The release is needed for the "non-last" case, since you'll have accesses to the control blocked sequenced before the decrement, and they need to not race with the delete in the thread which does do the final decrement. Again, the memory model insists on both sides of the release-acquire pair. And there's no trick like with an acquire fence to have a release barrier conditional on the value read by a RMW.

> As I understand it if shared_ptr doesn't provide any ordering guarantees on accesses to the object then all it requires is a STO on the increments/decrements, which mo_relaxed provides.
>
>> I'd expect it to say something like this: if D is the invocation of the destructor that invokes the deleter, and D' is any other invocation of the destructor of a `shared_ptr` that shares ownership with it, then D' strongly happens before the invocation of the deleter.
>
> Second this as being a good wording to provide ordering between the destructor and the deleter, but would still need additional wording beyond this to ensure that the accesses to the shared object happens-before the destructor also (although it would need to perhaps cover more than just accesses to the shared object?
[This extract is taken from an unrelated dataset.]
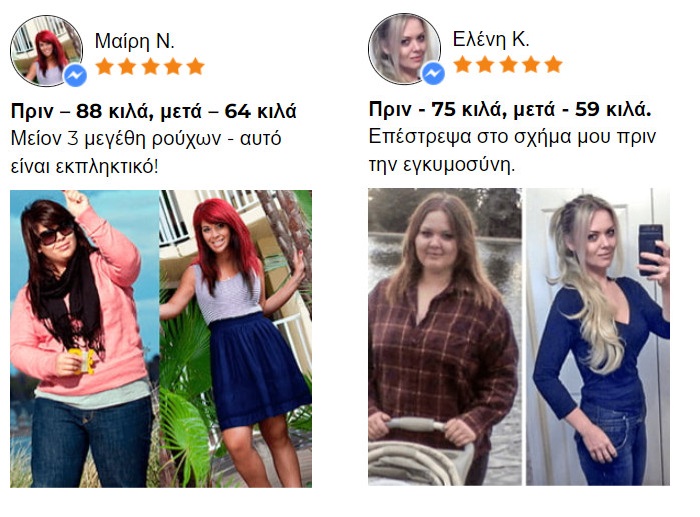This screenshot has height=517, width=700.
Task: Open Μαίρη's after photo with red hair
Action: pyautogui.click(x=236, y=339)
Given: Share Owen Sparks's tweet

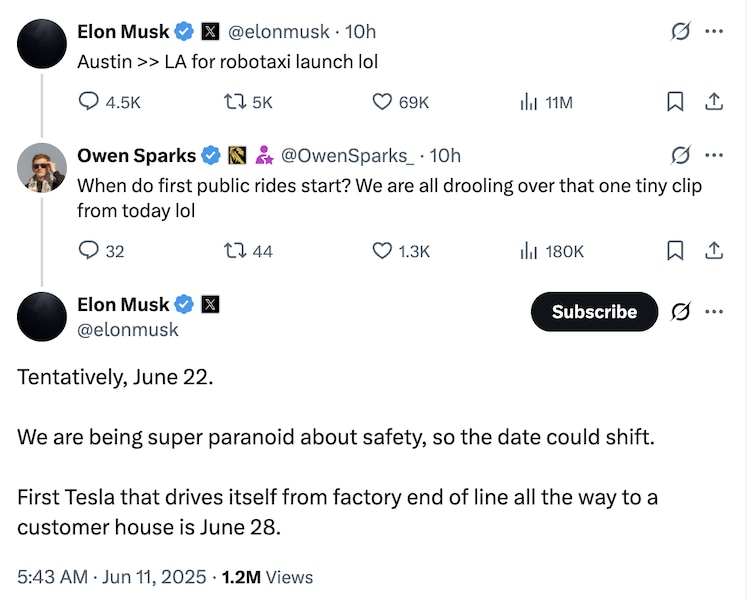Looking at the screenshot, I should (x=714, y=251).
If a thread modifies an object via a pointer stored in the shared object, should that modification be visible in the deleter? Current library behaviour with rel-acq ordering is yes)

I think it's sufficient. It puts it on the programmer to ensure that every access to the shared object (other than its deleter) happens-before the destructor (or reset, move, etc) of at least one of the shared_ptr objects that owns it. And I think that's what people are already doing, based on the general understanding of how shared_ptr "should" work, as you already articulated. (I presume that in the vast majority of cases, this happens-before is achieved simply by sequenced-before; within a single thread, with respect to program order, you access the object through a shared_ptr, then destroy that shared_ptr, and don't access the object again after that.)

Assuming they do that, then they have the guarantee you want, because happens-before is transitive (again I disregard consume for simplicity). So their modifications of the object happen-before the destructor, which happens-before the deleter. Therefore their modifications happen-before the deleter, which means the deleter must observe them.